EinbrecherbandenZuerst Asyl – dann auf Einbrechertour

Die Schweiz wird weiter von georgischen Einbrecherbanden terrorisiert. Gleichzeitig stieg die Zahl der Asylgesuche von Georgiern im letzten Quartal sprunghaft an. Politiker sind alarmiert.

von
Gabi Schwegler

Fast zeitgleich gaben die Kantonspolizei Freiburg und ihre Kollegen aus dem Wallis bekannt, dass wieder zwei georgische Einbrecherbanden gefasst wurden. Die teils legal und teils illegal in der Schweiz lebenden Georgier waren nebst der Romandie auch in den Kantonen Zürich und Bern aktiv. Die Mitglieder der Walliser Bande lernten sich im Em­p­fangszentrum für Asylbewerber in Vallorbe kennen. Gemeinsam kauften sie ein Auto und gingen damit auf Beutezug.
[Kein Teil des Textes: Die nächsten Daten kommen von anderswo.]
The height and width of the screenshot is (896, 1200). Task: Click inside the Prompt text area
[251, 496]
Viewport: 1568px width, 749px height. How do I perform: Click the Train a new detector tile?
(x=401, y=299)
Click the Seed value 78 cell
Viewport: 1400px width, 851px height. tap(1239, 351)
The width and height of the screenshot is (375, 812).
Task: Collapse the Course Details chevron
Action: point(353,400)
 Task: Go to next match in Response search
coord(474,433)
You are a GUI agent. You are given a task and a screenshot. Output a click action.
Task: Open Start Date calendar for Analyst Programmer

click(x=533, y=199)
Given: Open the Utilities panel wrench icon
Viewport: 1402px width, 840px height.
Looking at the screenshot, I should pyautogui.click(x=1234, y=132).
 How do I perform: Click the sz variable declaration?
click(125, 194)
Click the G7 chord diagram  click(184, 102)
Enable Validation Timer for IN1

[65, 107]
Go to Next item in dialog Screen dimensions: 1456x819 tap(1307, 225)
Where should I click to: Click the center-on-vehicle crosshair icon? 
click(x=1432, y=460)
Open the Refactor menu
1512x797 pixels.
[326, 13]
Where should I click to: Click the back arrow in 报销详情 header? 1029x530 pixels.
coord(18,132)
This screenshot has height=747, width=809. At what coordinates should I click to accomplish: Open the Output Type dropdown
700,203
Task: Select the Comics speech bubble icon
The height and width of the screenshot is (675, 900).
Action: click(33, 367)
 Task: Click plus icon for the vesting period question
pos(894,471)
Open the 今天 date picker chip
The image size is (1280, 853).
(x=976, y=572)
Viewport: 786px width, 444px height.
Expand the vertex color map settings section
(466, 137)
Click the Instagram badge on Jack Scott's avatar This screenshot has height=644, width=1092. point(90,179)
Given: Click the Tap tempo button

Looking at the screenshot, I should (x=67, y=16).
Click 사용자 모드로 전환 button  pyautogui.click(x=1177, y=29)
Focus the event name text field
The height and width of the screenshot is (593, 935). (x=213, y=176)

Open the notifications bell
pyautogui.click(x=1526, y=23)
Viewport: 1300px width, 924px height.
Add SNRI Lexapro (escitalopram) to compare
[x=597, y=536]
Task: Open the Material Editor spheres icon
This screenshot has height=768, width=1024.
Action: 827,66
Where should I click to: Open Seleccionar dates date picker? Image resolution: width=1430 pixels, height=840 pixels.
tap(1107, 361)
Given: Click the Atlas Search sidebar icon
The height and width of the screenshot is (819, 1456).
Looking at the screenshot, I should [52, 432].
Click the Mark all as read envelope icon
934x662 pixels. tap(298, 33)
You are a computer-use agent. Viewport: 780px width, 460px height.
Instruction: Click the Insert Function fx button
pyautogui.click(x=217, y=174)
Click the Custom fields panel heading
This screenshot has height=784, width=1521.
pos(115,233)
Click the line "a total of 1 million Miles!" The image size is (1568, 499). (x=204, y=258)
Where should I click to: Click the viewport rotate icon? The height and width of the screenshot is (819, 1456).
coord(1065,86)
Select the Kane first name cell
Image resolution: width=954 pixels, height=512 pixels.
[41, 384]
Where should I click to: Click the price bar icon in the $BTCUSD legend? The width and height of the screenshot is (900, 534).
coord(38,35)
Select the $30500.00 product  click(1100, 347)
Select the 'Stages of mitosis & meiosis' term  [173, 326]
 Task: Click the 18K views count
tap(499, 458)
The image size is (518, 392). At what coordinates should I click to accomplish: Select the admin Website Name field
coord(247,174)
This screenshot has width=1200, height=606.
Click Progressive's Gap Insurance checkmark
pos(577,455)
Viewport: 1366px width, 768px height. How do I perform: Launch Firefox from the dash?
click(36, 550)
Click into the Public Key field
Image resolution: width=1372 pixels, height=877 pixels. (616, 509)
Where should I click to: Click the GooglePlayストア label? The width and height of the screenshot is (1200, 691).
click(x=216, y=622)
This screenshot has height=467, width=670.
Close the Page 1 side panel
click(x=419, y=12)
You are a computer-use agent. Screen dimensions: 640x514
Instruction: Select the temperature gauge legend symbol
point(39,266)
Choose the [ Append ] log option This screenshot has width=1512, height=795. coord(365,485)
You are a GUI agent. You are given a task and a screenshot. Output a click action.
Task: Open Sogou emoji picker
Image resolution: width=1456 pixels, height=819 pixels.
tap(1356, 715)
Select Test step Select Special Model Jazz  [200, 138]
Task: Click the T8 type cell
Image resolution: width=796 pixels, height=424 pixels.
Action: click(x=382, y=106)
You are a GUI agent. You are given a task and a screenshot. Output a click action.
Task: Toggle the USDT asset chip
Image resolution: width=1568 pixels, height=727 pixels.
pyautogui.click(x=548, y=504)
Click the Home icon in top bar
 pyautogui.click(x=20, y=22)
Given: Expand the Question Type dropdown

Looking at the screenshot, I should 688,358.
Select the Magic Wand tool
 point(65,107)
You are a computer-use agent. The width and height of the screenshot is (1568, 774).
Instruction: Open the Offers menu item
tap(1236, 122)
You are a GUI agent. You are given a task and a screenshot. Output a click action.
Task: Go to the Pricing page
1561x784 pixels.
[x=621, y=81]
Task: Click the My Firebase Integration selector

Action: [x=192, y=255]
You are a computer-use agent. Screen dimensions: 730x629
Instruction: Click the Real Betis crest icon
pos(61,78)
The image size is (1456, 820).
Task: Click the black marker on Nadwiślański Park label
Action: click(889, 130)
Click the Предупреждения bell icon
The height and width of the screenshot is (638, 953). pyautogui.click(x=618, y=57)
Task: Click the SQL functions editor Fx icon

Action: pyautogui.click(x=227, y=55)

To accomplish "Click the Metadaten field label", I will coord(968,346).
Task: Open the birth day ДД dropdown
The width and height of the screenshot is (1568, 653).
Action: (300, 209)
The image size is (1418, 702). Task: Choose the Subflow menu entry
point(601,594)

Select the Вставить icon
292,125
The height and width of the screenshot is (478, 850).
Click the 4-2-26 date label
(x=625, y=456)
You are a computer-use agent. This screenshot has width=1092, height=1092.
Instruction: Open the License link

Brisant: Im dritten Quartal dieses Jahres stieg die Zahl der Asylgesuche von Georgiern um 160 Prozent auf 212 Gesuche. Insgesamt sind bis Ende Oktober schon fast gleich viele Gesuche gestellt worden wie im ganzen letzten Jahr. «Offenbar funktionieren die Kanäle ins Heimatland gut, und wir gelten als Tummelplatz für solche Banden», sagt FDP-Aussenpolitiker Walter Müller. «Doch das wollen wir nicht sein. Die Justiz muss jetzt unbedingt einen Zacken zulegen.» Die FDP-Nationalrätin Christa Markwalder möchte zusätzlich den Dialog vor Ort suchen: «Weil wir das Schutzmachtmandat für Georgien gegenüber Russland innehaben, könnten wir den bereits intensiven Kontakt nutzen.»